Je suis venu en Angleterre, déclarait-il, jouir de la paix et de la sûreté personnelle à l’abri d’une constitution protectrice de la liberté et de la propriété. J’y existe, comme je l’ai toujours été, étranger à toutes les discussions et à tous les intérêts de parti, et n’ayant pas plus à redouter devant les hommes justes la publicité d’une seule de mes opinions politiques que la connaissance d’une seule de mes actions.

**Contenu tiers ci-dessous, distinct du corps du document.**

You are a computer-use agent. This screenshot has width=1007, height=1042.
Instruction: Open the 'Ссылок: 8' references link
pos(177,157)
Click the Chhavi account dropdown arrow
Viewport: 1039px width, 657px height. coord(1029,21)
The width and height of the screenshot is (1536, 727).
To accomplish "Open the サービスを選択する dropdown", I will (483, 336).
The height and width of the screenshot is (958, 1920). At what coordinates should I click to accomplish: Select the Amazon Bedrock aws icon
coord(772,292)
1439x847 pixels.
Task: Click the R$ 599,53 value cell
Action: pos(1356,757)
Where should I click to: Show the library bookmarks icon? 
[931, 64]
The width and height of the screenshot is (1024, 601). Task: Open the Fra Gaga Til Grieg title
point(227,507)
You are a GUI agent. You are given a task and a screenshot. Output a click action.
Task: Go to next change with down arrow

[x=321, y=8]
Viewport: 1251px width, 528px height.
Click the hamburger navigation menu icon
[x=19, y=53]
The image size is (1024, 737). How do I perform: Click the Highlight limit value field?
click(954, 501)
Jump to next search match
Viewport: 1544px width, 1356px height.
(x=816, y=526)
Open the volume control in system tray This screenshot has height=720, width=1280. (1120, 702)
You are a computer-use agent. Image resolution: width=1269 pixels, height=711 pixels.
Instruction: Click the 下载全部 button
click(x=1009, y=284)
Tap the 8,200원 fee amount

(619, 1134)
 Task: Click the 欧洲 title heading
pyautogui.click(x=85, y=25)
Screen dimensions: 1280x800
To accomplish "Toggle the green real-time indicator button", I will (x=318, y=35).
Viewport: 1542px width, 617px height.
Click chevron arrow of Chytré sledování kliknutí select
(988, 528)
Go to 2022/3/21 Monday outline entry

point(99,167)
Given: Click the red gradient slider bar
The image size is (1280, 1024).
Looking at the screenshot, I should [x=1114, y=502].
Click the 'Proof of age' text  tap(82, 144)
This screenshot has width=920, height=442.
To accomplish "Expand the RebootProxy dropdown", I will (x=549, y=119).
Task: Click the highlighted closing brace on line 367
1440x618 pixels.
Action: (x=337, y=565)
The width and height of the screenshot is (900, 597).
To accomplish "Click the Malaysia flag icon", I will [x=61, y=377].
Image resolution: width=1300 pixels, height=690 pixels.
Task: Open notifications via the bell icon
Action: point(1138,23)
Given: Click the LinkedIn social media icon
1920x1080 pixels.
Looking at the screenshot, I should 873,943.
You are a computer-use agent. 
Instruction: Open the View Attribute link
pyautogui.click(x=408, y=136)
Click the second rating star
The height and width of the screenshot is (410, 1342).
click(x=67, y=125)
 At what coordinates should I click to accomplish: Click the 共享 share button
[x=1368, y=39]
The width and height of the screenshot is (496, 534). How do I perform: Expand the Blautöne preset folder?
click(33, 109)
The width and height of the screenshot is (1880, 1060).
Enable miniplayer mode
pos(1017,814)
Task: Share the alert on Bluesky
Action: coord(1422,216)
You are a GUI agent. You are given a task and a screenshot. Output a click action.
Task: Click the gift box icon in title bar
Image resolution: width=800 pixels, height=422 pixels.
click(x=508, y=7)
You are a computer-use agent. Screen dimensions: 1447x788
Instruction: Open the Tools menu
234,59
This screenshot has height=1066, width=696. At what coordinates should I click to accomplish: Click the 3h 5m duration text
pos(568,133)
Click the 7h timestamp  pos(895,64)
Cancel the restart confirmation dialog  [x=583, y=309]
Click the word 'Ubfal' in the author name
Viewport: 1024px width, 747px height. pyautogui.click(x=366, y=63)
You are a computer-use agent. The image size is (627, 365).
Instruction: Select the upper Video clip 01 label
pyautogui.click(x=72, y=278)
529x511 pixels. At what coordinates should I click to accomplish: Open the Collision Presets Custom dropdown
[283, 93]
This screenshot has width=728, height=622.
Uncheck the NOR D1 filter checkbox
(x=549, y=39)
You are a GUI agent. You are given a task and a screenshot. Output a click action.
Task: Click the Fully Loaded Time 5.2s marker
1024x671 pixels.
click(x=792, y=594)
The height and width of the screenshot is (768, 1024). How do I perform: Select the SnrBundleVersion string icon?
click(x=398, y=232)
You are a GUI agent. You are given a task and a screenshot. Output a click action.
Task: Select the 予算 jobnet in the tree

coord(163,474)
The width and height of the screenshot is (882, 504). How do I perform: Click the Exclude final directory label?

Outre les motifs de sûreté et de liberté qui m’ont ramené en Angleterre, il est une autre raison, très légitime sans doute, c’est la suite de quelques affaires personnelles et la vente prochaine d’une bibliothèque assez considérable que j’avais à Paris et que j’ai transportée à Londres.


Il ajoutait :


Devenu en quelque sorte étranger à la France, où je n’ai consente d’autres rapports que ceux… d’une ancienne amitié, je ne puis me rapprocher de ma patrie que par les vœux ardens que je fais pour le rétablissement de sa liberté et de son bonheur[1].


En même temps qu’il rédigeait cette note, il voulut, par précaution, se ménager un abri, au cas où le Cabinet de Saint-James le chasserait du sol britannique ; il sollicita du grand-duc de Toscane l’autorisation de se retirer dans ses États, mais, de ce côté, il se heurta à un refus[2].

Après toutes ces alertes, Talleyrand passa quelques mois tranquilles. Le gouvernement britannique paraissait ignorer sa présence, et il put organiser sa vie d’émigré. Tantôt à Londres, dans sa petite maison de Woodstock Street, tantôt à la campagne, chez des amis, il employait ses matinées à prendre des notes sur les événemens quotidiens. Ses après-midi étaient

  1. Pièce publiée par Bulwer, Essai sur Talleyrand, p. 136-139.
  2. Pallain, la Mission de Talleyrand à Londres en 1792, p. XXIX.